Choose the AI client you use and run the corresponding command once. This registers the server globally so it's available from any directory.

**Claude Code**
```bash
claude mcp add --scope user cdm-server uvx cdm-mcp-server
```

**Claude Desktop**

Add the following to your Claude Desktop config file:

- Mac: `~/Library/Application Support/Claude/claude_desktop_config.json`
- Windows: `%APPDATA%\Claude\claude_desktop_config.json`

```json
{
  "mcpServers": {
    "cdm-server": {
      "command": "uvx",
      "args": ["cdm-mcp-server"]
    }
  }
}
```

Then restart Claude Desktop.

**Gemini CLI**
```bash
gemini mcp add cdm-server "uvx cdm-mcp-server" --scope user
```

### Step 3. Verify the Connection

**Claude Code**
```bash
claude mcp list
```

**Gemini CLI**
```bash
gemini mcp list
```

You should see `cdm-server: ✓ Connected`.

---

## Usage

Once connected, simply describe what you need in natural language:

> "Compare the previous and current DB Spec files and generate a difference report. Also extract the schedule from the Timeline sheet and create a CSV for Google Calendar."

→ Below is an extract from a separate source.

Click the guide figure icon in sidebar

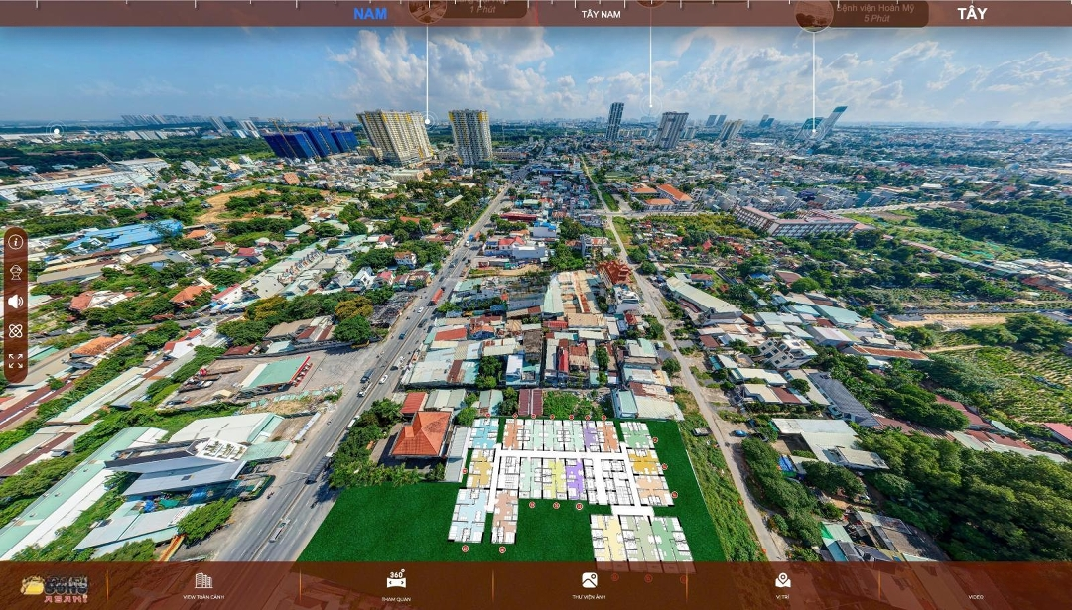pyautogui.click(x=15, y=272)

The AI agent will automatically select and call the appropriate tool.

---

## Project Structure

```
src/
└── cdm_mcp_server/
    ├── __init__.py
    ├── server.py              # MCP server entry point
    └── modules/
        ├── excel_compare.py      # Excel & DB Spec comparison engine
        ├── calendar_maker.py     # Timeline parsing & Calendar CSV generator
        └── pdf_ecrf_compare.py   # Blank eCRF PDF comparison engine
```